My interview with Adam Turla of Murder by Death now up at InDigest Magazine:
Spore Score: Murder by Death lend their cinematic rugged-trail mastery to Jeff VanderMeer’s Finch
Pictured, a panel from David Small’s Stitches, accompanying the article below.
Eight years later Chloe, who is one, tries to wriggle around the barricade of big toys I’ve put in the way of the television plugs as I change the channel from what’s new in fashion this fall (grommets and pleather and plaid!) to MSNBC. I’d forgotten what day it is until now. One tower is left standing in the dust of the other, and Katie Couric says there are reports of a car bomb at the state department. A banner at the bottom of the screen indicates this is a replay of the 2001 September 11th coverage in real time. Eight years later. Just when I’m thinking it’s impossible to experience it the same way ever again – I know too much and I know how it ends – I gasp when the last tower buckles, wearily folds into itself, and gains momentum in the tremendous, outward stalking cloud of its demise.
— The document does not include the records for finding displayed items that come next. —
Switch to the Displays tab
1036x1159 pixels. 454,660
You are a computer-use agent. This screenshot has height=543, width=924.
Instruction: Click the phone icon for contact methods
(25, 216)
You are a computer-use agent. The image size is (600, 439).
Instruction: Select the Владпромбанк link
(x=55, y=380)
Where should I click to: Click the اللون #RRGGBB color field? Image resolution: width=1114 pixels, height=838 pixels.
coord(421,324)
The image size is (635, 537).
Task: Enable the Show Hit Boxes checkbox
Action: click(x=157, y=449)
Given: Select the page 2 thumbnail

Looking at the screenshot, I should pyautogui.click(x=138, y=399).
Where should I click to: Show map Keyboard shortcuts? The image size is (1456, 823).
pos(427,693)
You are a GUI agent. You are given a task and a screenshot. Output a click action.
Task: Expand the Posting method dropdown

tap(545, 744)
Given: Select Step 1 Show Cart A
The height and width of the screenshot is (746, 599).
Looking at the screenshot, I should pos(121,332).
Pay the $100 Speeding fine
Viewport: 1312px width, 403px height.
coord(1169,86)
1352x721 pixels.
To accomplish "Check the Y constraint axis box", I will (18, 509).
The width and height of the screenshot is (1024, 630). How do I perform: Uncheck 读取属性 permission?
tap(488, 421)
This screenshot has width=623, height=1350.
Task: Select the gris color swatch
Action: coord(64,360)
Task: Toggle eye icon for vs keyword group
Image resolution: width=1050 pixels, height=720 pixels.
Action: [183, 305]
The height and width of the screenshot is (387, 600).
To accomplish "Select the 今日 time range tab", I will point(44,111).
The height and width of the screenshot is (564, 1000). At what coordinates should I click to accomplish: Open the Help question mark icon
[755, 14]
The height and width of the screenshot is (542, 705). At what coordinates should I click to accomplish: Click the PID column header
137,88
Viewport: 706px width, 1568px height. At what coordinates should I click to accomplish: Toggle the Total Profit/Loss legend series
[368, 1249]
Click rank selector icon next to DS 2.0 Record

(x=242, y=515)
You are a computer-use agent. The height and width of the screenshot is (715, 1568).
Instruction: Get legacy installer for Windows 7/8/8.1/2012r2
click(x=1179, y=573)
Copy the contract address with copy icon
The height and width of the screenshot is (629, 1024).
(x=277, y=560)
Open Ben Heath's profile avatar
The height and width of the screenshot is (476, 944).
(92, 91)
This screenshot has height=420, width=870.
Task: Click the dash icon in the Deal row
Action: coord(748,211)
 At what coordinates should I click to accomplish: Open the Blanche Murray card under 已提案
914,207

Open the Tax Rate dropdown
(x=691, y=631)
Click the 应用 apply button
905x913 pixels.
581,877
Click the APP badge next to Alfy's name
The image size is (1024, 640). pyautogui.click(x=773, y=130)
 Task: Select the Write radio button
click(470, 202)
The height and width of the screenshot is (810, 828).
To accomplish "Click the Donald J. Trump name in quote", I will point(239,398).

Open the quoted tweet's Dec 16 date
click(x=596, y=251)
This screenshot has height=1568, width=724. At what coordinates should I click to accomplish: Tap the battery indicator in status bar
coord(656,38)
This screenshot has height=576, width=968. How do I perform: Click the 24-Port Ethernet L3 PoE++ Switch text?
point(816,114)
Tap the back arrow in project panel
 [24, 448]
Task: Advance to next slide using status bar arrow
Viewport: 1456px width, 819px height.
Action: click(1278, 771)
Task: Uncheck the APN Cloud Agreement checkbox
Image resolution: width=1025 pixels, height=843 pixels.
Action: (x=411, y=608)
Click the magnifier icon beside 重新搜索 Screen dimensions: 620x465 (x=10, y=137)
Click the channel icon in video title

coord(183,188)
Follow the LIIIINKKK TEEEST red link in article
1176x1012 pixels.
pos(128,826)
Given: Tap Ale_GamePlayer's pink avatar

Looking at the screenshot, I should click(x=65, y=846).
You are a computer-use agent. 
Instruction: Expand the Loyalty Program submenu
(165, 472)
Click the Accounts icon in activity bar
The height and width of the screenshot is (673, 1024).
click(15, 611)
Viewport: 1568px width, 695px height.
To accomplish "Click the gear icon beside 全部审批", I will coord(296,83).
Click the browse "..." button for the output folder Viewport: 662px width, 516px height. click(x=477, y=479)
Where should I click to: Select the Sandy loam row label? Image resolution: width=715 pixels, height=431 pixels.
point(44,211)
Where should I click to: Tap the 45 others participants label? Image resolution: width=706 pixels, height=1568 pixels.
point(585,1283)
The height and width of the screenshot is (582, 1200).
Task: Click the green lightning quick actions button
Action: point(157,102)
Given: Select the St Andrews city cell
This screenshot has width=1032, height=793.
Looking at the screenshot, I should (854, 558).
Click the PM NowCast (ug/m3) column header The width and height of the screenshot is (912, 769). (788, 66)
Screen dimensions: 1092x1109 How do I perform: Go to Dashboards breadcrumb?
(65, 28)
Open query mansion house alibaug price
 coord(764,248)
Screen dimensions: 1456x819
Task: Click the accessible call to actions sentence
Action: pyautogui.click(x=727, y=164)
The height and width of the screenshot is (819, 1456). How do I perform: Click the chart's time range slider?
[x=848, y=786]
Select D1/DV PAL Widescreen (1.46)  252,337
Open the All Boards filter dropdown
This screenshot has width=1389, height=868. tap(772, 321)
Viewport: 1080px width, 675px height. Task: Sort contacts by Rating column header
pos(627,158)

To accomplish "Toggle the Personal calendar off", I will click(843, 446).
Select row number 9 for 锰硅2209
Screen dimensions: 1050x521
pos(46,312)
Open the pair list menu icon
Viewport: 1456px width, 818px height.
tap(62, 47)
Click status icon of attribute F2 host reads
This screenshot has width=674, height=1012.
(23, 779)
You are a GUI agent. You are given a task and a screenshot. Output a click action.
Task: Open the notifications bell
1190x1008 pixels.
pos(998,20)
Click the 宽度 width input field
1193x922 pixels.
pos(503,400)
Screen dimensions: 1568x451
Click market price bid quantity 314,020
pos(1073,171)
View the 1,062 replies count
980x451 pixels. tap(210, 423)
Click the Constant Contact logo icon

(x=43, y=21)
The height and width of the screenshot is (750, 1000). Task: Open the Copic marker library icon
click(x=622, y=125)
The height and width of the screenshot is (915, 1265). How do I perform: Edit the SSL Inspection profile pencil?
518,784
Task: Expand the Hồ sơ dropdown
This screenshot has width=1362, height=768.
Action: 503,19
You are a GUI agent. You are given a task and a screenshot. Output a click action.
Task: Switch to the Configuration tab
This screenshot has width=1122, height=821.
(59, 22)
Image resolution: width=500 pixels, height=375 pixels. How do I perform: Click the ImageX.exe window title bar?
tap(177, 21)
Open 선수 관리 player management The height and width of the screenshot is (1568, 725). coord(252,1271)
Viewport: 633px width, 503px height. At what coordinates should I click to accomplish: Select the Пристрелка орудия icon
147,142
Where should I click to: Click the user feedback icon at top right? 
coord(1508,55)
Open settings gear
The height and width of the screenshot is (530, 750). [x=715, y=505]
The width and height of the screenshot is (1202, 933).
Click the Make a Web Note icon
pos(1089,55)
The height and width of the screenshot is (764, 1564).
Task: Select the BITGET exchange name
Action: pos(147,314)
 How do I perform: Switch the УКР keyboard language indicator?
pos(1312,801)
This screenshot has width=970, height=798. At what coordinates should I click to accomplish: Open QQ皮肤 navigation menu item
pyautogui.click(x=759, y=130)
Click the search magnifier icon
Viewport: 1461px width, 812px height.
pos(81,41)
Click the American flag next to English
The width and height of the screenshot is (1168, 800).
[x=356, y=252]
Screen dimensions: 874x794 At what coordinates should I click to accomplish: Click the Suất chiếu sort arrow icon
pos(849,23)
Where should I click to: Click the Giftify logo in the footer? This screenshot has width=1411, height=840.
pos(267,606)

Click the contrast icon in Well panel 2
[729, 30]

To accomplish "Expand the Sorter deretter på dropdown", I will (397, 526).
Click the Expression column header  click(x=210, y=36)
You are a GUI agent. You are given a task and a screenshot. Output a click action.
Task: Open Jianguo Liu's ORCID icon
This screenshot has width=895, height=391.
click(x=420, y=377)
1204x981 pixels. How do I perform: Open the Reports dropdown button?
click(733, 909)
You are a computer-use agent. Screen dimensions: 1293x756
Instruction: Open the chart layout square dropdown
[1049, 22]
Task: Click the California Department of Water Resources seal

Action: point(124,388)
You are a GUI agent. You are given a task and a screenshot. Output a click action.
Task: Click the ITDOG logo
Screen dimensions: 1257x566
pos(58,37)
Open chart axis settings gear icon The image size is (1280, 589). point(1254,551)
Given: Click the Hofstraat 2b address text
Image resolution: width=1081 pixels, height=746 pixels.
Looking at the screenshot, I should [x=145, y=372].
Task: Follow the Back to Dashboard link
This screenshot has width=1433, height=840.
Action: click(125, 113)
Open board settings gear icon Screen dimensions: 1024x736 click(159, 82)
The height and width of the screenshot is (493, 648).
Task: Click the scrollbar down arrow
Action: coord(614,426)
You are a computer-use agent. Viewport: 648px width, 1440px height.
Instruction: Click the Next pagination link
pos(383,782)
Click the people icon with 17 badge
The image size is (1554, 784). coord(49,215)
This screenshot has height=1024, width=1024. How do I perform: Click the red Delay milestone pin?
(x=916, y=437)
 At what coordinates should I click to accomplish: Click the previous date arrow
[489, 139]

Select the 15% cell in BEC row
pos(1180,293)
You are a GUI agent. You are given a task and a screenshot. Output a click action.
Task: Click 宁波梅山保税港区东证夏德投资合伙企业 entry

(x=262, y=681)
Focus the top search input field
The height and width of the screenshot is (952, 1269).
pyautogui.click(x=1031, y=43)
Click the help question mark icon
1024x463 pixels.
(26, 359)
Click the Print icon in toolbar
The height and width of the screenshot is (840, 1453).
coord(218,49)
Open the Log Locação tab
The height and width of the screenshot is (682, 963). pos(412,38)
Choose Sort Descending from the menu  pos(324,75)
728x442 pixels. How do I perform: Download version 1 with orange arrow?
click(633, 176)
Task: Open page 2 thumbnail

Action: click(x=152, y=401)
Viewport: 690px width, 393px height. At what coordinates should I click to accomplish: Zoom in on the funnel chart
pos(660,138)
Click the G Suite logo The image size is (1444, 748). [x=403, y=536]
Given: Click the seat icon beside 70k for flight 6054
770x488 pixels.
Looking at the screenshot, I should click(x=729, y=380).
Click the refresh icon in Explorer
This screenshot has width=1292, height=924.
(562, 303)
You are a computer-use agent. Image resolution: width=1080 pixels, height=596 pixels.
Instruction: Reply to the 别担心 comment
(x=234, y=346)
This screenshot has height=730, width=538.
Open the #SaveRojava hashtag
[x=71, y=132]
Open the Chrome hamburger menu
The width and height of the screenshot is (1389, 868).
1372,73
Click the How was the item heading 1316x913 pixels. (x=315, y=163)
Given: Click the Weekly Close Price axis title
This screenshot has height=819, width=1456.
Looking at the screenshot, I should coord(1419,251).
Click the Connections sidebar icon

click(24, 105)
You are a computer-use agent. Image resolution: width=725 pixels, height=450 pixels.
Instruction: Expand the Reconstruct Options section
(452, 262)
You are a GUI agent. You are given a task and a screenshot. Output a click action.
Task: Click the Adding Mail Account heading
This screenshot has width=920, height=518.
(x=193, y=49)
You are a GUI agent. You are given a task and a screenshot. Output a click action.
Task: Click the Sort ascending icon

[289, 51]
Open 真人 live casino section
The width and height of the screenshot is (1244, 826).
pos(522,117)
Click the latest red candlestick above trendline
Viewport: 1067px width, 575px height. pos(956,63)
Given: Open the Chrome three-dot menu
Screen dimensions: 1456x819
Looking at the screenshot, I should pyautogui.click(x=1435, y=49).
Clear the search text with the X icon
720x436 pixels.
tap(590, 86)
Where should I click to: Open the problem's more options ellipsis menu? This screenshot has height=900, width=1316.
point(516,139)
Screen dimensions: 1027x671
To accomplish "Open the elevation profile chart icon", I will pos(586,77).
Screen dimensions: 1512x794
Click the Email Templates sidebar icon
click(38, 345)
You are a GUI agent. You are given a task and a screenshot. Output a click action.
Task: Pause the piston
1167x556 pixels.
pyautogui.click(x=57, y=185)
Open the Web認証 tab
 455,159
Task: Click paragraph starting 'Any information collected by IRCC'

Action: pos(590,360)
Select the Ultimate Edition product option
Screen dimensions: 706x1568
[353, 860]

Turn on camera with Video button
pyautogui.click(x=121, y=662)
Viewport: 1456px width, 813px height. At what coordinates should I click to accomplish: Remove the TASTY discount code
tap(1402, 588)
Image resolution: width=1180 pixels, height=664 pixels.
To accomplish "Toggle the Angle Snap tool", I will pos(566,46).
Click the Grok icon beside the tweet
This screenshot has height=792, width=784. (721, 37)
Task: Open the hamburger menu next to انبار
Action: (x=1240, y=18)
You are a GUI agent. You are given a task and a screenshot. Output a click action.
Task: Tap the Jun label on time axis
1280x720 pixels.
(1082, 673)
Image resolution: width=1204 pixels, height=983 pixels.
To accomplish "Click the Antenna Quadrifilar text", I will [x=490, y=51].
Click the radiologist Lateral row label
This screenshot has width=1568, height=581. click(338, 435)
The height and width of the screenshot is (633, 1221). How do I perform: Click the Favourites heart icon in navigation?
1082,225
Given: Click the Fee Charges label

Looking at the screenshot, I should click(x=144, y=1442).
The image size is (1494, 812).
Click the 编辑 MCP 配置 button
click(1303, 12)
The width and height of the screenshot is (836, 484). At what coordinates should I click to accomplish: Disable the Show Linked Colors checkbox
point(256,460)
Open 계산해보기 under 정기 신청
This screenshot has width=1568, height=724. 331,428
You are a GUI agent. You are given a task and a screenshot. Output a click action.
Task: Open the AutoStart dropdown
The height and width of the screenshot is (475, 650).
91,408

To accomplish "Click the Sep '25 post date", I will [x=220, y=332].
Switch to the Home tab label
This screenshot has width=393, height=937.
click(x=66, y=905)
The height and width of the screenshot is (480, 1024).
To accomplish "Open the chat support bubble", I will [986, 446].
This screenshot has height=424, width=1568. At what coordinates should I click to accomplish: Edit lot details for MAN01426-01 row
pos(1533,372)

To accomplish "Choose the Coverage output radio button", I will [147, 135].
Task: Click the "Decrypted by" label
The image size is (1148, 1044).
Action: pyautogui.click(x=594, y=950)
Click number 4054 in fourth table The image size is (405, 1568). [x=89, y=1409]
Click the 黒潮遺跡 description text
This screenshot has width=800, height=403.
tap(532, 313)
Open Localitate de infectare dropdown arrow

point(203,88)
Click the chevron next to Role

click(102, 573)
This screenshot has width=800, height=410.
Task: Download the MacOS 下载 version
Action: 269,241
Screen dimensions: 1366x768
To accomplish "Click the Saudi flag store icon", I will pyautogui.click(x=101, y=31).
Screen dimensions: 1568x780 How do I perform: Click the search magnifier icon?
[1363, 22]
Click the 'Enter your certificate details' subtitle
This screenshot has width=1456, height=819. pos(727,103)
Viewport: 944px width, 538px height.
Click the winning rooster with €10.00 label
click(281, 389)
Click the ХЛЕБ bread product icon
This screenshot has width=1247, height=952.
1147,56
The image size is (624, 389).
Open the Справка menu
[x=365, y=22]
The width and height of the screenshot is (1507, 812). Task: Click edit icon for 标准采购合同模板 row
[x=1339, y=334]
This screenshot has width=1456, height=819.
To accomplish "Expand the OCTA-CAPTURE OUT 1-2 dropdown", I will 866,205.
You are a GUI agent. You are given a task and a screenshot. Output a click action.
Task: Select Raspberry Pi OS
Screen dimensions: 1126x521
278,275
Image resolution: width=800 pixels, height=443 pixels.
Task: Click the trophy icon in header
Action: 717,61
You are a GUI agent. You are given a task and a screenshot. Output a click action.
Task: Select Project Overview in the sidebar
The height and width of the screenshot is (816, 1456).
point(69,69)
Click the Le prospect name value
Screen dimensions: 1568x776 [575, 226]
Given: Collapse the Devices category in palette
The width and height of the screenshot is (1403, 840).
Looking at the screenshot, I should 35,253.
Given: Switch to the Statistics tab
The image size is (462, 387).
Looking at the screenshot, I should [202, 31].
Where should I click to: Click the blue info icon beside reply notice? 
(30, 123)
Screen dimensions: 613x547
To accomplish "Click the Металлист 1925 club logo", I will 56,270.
Like a movie, we can watch it again and again, the whole thing, in real time. Like a movie we’ve already seen, we can cringe and wish for the plot to evolve in a different direction even when we know that’s impossible. Tom Brokaw says this is a proclamation of war, that important people are being whisked to bunkers, that Airforce One will have military escorts. Other reports of other car bombs and hijackings come in, and Tom Brokaw, or maybe it’s Matt Lauer, I’m distracted by the visuals, the camera fixed on the empty spaces, explains he doesn’t mean to alarm but so many of the alarming reports they’ve heard have come true. I find myself watching just like I’d watched the first time to see if they’re right. Even though I already know. It’s a strange thing, the way you can get so lost in the horror, fiction or not, all over again. It’s a strange thing, how you can forget what day it is.